Commodore Paul Jones gets this off with inexpressible slyness, as one who discloses the very heart of his cunning.
“But my dear Commodore,” returns Lieutenant Dale, desperately, “the thing is impossible! This Landais is not a gentleman! He is the commonest of blacklegs.”
“Dick! Dick!” remonstrates Commodore Paul Jones; “you do him an injustice! Technically at least you wrong him. You should summon up more fairness. Now, here is how I look at it:” Commodore Paul Jones grows highly judgmatical. “I follow the law, which says that a man is supposed to be innocent until he’s shown to be guilty. Influenced by this, which to my mind breathes the very spirit of justice, I make it an unbreakable rule, in matters of the duello, to regard every man as a gentleman unless the contrary has been explicitly demonstrated. No, Dick”—this solemnly—“Landais, whatever you or I may privately think, has still his rights. I shall fight him, Dick.”
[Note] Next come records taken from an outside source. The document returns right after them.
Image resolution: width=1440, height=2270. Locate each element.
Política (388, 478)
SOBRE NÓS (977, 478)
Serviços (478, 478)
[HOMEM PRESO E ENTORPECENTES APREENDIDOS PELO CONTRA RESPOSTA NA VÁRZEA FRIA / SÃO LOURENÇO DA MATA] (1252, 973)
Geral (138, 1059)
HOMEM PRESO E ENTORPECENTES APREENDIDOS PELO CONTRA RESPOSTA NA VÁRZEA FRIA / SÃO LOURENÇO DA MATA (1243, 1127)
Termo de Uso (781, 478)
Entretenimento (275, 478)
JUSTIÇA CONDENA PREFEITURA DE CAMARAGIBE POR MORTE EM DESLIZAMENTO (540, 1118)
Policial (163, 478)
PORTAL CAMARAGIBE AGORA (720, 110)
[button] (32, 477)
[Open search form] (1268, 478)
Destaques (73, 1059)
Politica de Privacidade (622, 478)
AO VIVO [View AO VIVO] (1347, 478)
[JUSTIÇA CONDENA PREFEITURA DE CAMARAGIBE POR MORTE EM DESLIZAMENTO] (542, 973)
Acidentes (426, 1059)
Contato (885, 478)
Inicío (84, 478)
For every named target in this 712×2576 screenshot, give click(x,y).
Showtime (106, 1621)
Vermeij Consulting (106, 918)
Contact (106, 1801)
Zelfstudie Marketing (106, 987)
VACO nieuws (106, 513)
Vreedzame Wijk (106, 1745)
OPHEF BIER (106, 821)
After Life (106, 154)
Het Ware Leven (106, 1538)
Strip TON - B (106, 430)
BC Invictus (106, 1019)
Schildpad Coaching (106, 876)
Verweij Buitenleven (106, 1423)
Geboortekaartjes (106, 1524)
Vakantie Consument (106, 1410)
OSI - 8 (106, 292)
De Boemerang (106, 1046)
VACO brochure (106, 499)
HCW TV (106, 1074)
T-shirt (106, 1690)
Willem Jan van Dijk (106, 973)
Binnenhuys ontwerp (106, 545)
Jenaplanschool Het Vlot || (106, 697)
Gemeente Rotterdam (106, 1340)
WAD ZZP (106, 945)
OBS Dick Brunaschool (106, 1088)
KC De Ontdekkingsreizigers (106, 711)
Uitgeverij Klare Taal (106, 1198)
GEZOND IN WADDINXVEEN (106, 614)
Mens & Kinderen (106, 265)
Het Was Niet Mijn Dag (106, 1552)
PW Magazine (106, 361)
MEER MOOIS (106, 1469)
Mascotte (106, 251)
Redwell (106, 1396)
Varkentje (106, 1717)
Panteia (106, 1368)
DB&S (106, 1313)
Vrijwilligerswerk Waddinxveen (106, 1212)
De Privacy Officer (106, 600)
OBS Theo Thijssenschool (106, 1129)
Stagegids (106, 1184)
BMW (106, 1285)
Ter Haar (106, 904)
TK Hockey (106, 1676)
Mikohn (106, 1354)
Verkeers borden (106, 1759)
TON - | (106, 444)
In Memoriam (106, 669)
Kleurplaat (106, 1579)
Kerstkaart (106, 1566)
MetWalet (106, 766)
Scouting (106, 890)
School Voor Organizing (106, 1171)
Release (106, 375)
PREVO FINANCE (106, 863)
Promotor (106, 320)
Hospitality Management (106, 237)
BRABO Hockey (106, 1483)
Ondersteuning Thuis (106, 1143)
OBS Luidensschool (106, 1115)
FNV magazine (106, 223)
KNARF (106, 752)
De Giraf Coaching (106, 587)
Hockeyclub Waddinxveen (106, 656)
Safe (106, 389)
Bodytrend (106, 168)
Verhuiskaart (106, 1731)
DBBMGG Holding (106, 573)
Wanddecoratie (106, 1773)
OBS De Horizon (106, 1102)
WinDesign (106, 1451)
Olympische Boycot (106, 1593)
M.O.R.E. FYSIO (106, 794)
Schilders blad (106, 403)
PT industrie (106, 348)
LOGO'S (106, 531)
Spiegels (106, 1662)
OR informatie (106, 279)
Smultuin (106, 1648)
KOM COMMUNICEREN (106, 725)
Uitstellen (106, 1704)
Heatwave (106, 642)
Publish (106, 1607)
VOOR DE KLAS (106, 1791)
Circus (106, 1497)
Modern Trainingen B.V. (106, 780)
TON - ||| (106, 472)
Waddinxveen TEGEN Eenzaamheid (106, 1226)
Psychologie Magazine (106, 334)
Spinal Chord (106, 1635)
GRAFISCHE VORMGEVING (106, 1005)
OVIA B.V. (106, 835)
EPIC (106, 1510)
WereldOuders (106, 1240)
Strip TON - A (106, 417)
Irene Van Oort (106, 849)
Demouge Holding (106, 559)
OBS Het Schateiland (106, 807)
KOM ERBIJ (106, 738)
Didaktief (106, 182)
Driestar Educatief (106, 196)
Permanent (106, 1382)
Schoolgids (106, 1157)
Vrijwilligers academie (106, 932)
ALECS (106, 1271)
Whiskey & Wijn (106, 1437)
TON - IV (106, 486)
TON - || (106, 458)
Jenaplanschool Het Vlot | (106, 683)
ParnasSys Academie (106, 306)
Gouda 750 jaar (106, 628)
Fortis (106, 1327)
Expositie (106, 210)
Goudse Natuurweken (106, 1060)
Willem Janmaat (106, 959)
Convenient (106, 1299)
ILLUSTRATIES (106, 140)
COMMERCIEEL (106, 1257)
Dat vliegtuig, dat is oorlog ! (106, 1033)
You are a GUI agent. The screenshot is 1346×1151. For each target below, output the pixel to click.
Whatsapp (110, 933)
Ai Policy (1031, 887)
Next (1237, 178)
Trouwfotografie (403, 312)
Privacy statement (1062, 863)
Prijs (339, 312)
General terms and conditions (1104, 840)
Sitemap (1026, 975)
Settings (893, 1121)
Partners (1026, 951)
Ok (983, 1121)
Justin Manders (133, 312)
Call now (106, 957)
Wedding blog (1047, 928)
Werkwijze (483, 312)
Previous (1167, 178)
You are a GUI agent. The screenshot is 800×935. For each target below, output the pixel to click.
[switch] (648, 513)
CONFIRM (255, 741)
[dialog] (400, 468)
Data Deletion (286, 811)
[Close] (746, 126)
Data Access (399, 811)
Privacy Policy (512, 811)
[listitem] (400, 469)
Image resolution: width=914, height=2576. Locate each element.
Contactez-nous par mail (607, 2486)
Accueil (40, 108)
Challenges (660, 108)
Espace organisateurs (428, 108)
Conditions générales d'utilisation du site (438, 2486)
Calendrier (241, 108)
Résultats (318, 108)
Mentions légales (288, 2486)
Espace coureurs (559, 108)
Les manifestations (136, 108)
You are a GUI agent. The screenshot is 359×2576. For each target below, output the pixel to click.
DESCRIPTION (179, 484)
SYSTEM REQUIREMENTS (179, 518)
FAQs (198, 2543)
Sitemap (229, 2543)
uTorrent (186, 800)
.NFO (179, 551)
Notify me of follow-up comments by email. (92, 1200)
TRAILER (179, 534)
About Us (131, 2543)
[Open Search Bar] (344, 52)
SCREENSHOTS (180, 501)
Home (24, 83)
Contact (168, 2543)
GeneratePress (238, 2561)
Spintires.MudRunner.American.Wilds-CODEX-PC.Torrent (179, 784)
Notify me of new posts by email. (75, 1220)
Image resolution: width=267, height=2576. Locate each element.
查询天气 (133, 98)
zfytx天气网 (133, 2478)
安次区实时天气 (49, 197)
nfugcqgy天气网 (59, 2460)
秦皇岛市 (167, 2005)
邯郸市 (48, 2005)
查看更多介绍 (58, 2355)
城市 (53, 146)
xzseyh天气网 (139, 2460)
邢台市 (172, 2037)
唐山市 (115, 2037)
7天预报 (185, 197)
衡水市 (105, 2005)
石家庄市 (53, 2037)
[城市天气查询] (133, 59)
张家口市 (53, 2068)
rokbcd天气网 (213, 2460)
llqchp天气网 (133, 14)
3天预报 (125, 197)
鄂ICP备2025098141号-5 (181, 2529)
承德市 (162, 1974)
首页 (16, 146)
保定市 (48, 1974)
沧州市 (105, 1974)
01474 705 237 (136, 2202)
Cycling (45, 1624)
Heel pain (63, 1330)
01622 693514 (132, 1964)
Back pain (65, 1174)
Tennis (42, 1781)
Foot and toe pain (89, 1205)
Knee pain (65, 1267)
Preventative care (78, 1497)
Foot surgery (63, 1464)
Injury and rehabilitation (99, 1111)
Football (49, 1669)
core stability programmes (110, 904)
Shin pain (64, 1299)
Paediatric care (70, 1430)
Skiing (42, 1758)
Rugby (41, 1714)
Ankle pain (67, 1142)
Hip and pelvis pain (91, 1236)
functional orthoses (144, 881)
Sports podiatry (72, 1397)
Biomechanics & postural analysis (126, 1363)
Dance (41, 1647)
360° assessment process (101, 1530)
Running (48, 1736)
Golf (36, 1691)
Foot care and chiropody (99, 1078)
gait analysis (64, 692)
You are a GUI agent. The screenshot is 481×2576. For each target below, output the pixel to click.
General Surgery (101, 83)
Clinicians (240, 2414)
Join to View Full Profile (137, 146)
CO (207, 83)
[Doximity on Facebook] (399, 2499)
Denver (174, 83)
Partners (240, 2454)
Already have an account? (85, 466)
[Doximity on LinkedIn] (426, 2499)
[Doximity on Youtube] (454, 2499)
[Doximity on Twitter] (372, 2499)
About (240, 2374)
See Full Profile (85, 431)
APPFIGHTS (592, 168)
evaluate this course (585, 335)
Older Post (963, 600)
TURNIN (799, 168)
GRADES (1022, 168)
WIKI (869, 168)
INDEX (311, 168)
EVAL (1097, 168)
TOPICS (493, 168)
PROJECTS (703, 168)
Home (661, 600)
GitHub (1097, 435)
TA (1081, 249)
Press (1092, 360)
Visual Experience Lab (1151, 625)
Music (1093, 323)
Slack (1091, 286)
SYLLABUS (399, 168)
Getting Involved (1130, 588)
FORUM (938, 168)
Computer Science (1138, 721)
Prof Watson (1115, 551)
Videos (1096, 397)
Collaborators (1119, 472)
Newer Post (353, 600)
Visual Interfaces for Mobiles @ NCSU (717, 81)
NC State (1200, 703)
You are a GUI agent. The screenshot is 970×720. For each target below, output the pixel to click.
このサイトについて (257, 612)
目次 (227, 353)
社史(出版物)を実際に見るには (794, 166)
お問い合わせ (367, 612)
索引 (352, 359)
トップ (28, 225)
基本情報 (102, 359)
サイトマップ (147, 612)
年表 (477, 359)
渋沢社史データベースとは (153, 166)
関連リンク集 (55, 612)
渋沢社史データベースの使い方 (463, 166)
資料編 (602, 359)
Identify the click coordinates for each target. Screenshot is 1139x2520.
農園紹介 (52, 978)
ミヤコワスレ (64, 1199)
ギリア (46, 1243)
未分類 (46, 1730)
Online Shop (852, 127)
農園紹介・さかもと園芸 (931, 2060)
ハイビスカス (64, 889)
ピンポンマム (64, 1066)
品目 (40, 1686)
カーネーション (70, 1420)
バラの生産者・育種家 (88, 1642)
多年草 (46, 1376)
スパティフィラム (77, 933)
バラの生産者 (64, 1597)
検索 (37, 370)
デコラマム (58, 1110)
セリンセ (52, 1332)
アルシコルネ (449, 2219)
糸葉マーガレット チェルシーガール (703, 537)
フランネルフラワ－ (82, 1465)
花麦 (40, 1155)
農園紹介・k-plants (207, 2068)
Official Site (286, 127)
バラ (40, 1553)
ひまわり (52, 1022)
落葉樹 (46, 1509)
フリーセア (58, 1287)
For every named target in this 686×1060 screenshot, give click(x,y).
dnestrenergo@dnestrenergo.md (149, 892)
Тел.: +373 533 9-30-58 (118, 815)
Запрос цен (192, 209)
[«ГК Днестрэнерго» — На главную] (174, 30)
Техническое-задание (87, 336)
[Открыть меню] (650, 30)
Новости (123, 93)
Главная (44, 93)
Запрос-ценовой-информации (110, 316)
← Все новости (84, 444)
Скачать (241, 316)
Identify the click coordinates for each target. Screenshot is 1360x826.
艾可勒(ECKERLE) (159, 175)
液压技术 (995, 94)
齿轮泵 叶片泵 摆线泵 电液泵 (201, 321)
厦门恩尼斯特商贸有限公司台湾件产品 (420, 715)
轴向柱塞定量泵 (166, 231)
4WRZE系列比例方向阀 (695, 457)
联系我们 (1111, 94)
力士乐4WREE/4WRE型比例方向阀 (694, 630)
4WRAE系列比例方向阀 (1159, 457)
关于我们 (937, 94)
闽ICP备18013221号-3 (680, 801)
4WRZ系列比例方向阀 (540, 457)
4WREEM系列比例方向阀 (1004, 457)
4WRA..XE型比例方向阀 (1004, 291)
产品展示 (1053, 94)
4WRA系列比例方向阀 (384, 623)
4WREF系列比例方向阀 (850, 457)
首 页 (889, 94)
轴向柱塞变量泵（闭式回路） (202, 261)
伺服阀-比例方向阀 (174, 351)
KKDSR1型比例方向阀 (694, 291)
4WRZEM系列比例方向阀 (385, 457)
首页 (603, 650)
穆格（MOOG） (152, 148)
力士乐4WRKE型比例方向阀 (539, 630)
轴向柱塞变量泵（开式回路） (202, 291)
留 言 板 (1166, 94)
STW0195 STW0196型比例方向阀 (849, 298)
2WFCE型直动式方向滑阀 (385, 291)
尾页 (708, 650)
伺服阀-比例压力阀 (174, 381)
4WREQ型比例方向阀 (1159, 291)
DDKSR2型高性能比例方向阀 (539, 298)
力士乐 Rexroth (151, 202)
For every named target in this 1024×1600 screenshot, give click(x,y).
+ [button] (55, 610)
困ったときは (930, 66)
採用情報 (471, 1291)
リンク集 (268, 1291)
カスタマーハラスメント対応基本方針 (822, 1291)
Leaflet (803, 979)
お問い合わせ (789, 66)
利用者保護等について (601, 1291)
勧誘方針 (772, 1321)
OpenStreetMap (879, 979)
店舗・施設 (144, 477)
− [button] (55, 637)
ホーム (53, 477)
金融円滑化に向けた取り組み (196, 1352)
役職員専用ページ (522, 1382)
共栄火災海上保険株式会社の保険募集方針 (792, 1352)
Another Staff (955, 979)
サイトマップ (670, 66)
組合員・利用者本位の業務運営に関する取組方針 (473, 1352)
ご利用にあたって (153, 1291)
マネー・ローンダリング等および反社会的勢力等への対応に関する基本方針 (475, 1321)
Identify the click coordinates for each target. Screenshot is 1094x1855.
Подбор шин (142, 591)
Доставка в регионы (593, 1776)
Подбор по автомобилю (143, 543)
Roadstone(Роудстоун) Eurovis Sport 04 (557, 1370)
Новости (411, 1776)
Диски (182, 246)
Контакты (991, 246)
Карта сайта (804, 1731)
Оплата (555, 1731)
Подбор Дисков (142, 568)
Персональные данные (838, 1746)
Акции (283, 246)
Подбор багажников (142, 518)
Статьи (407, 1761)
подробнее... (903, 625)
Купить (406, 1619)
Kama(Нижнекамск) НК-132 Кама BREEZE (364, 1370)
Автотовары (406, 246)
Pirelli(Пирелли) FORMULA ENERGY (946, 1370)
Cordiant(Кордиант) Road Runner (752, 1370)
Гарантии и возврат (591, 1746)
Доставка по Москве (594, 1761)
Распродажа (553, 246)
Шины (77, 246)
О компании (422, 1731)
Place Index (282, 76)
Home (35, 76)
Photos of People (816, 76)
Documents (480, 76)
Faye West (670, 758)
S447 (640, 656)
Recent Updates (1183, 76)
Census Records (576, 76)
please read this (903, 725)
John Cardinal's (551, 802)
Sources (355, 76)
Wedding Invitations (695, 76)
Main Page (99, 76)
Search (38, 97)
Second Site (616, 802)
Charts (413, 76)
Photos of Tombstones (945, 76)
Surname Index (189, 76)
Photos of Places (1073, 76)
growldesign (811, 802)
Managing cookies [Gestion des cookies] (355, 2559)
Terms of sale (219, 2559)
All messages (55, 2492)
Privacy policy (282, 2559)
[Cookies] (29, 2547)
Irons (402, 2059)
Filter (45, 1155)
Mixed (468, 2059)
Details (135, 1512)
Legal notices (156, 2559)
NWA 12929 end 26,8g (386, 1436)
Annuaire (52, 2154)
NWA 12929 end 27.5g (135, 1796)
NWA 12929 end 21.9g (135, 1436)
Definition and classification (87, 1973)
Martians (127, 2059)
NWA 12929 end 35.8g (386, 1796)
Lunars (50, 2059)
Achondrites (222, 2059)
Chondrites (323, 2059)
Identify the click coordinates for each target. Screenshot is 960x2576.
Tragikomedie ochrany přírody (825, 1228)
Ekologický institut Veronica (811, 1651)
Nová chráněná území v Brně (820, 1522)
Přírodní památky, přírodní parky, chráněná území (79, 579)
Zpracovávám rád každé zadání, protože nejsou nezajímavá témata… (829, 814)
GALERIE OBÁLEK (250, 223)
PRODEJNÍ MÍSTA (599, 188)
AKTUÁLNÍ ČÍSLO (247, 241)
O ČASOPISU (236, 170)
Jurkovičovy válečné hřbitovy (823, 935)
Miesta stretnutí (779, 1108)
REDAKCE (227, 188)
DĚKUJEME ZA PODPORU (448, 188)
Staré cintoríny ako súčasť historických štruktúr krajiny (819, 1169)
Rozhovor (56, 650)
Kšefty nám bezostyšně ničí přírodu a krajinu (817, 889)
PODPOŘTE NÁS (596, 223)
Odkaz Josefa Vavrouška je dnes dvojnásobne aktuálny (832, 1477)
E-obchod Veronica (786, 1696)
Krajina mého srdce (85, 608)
Commodore Paul Jones sends Lieutenant May-rant ashore, as his representative, to accept the Landais challenge.
“I should have sent you, Dick,” he explains to Lieutenant Dale, who inclines to the cloudy because he had been slighted; “but, to tell the truth, I couldn’t trust you. Yes; you’d have cut in between us, and fought him in my stead. And the fact is, if you must have it, I’ve set my heart on killing the rogue myself.”
Lieutenant Mayrant finds Landais, vaporing and blustering.
“Pistols; ten paces,” says Lieutenant May-rant. “Time and place you may settle for yourself.”
“Pistols!” exclaims Landais, his face a muddy gray. Pistols and Paul Jones mean death. With a gesture, as though dismissing an unpleasant thought, he cries: “I shall not fight with pistols! They are not recognized in Prance as the weapons of a gentleman!”